ABOUT THIS EXERCISE - Output the opening lines of the records exactly. End with the line that contains "The height and width of the screenshot is (595, 922).".

EXTRACTED MATERIAL -
☆ ☆ ☆ ☆

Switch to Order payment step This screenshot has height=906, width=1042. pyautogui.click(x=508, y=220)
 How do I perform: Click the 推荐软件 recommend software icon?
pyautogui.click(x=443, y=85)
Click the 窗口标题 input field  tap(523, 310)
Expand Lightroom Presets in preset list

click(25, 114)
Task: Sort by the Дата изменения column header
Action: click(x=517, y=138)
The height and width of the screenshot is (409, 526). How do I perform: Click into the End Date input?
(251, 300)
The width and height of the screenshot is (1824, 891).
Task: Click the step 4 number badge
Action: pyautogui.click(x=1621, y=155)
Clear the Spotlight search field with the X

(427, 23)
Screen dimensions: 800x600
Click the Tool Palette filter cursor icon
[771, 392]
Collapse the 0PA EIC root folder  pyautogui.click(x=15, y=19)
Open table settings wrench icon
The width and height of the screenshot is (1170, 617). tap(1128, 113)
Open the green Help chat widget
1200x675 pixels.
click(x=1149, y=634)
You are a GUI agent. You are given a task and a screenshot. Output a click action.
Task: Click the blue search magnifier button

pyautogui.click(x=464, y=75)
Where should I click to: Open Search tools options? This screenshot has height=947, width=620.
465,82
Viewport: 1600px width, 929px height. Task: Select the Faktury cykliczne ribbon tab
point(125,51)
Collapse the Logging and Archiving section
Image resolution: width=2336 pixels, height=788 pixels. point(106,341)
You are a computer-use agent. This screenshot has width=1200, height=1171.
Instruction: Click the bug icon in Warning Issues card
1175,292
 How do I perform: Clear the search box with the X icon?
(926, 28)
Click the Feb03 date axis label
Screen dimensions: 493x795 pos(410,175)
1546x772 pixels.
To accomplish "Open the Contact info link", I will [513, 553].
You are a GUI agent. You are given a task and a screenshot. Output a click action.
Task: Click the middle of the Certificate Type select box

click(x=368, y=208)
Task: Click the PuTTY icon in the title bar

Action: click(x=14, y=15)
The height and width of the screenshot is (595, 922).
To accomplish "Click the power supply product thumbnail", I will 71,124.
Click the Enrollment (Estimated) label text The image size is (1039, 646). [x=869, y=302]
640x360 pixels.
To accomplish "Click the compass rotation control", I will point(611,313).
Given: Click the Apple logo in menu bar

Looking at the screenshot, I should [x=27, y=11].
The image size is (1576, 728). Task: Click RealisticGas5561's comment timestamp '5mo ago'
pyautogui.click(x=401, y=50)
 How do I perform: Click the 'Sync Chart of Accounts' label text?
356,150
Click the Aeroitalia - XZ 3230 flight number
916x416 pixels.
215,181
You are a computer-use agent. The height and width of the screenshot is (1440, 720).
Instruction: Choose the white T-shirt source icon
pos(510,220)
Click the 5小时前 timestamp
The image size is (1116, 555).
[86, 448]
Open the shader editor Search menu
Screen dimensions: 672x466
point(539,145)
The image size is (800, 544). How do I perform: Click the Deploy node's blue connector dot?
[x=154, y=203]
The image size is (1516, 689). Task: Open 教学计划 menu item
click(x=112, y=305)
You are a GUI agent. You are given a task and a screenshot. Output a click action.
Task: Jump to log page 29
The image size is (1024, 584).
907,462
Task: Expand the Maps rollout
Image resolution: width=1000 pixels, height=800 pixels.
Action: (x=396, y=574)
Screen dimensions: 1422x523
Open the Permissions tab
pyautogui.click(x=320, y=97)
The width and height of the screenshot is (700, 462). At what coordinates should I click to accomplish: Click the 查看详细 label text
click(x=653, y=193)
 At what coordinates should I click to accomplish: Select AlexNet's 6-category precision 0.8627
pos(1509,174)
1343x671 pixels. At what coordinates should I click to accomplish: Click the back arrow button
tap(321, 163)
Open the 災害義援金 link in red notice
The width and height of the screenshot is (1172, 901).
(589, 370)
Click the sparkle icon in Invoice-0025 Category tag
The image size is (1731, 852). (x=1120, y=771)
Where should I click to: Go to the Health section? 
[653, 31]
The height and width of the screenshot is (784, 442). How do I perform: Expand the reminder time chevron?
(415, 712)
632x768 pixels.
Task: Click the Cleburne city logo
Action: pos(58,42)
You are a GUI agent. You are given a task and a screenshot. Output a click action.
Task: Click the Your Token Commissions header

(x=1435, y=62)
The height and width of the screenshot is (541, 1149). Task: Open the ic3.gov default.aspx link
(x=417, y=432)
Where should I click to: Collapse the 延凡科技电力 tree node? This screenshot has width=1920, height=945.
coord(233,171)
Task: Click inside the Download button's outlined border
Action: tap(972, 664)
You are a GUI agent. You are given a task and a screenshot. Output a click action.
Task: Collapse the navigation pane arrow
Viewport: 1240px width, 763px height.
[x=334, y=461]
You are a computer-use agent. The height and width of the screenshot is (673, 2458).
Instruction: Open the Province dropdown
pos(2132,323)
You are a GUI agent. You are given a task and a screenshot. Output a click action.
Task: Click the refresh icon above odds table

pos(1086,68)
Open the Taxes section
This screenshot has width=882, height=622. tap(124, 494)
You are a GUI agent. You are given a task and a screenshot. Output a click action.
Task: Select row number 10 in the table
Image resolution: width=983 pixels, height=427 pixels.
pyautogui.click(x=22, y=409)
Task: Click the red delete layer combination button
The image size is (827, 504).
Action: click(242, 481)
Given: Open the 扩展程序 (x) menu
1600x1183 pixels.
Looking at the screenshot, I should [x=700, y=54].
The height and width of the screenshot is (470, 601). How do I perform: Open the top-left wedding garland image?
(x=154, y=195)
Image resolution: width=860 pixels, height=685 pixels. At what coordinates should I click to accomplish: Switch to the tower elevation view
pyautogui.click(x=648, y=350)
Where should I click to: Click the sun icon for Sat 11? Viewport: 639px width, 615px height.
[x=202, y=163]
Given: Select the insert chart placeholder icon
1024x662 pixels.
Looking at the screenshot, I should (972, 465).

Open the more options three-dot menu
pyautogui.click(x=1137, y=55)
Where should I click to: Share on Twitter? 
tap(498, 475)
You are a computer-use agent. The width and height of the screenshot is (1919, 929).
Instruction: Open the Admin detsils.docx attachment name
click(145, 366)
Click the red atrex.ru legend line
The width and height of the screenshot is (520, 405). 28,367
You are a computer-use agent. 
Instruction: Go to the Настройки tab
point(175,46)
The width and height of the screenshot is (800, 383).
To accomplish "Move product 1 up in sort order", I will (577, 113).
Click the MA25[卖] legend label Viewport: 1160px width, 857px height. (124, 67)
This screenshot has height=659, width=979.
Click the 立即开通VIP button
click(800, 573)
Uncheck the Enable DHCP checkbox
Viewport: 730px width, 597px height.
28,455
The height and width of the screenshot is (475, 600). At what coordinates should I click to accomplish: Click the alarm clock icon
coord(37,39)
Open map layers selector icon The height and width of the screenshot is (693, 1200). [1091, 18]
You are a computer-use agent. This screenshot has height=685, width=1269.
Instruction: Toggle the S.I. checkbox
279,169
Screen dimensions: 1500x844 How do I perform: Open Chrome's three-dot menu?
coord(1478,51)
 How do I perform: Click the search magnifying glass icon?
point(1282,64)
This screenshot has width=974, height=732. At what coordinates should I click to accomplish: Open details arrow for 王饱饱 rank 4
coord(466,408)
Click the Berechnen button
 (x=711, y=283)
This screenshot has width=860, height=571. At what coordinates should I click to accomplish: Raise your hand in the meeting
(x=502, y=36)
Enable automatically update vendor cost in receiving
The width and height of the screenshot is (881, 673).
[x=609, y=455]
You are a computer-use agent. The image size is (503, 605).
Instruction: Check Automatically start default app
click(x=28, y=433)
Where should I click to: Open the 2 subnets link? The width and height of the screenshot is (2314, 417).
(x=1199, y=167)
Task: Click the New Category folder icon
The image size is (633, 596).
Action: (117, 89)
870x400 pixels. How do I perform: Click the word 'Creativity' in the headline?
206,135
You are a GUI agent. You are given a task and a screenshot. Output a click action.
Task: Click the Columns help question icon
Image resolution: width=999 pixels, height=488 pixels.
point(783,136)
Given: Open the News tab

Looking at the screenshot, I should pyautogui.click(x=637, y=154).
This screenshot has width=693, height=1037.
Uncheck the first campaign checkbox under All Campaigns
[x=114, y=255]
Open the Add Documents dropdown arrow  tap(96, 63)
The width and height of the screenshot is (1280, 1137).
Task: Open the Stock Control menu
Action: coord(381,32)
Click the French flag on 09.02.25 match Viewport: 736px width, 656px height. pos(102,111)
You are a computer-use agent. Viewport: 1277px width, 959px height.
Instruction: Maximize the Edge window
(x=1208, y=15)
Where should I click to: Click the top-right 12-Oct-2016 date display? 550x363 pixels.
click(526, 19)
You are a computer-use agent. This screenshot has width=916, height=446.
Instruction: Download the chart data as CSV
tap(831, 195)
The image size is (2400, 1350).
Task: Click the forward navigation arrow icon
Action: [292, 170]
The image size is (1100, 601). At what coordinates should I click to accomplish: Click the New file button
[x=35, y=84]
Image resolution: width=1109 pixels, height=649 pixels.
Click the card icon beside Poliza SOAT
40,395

☆ ☆ ☆ ☆

SOLUTION TO THIS TASK -
Switch to Order payment step This screenshot has height=906, width=1042. pyautogui.click(x=508, y=220)
 How do I perform: Click the 推荐软件 recommend software icon?
pyautogui.click(x=443, y=85)
Click the 窗口标题 input field  tap(523, 310)
Expand Lightroom Presets in preset list

click(25, 114)
Task: Sort by the Дата изменения column header
Action: click(x=517, y=138)
The height and width of the screenshot is (409, 526). How do I perform: Click into the End Date input?
(251, 300)
The width and height of the screenshot is (1824, 891).
Task: Click the step 4 number badge
Action: pyautogui.click(x=1621, y=155)
Clear the Spotlight search field with the X

(427, 23)
Screen dimensions: 800x600
Click the Tool Palette filter cursor icon
[771, 392]
Collapse the 0PA EIC root folder  pyautogui.click(x=15, y=19)
Open table settings wrench icon
The width and height of the screenshot is (1170, 617). tap(1128, 113)
Open the green Help chat widget
1200x675 pixels.
click(x=1149, y=634)
You are a GUI agent. You are given a task and a screenshot. Output a click action.
Task: Click the blue search magnifier button

pyautogui.click(x=464, y=75)
Where should I click to: Open Search tools options? This screenshot has height=947, width=620.
465,82
Viewport: 1600px width, 929px height. Task: Select the Faktury cykliczne ribbon tab
point(125,51)
Collapse the Logging and Archiving section
Image resolution: width=2336 pixels, height=788 pixels. point(106,341)
You are a computer-use agent. This screenshot has width=1200, height=1171.
Instruction: Click the bug icon in Warning Issues card
1175,292
 How do I perform: Clear the search box with the X icon?
(926, 28)
Click the Feb03 date axis label
Screen dimensions: 493x795 pos(410,175)
1546x772 pixels.
To accomplish "Open the Contact info link", I will [513, 553].
You are a GUI agent. You are given a task and a screenshot. Output a click action.
Task: Click the middle of the Certificate Type select box

click(x=368, y=208)
Task: Click the PuTTY icon in the title bar

Action: click(x=14, y=15)
The height and width of the screenshot is (595, 922).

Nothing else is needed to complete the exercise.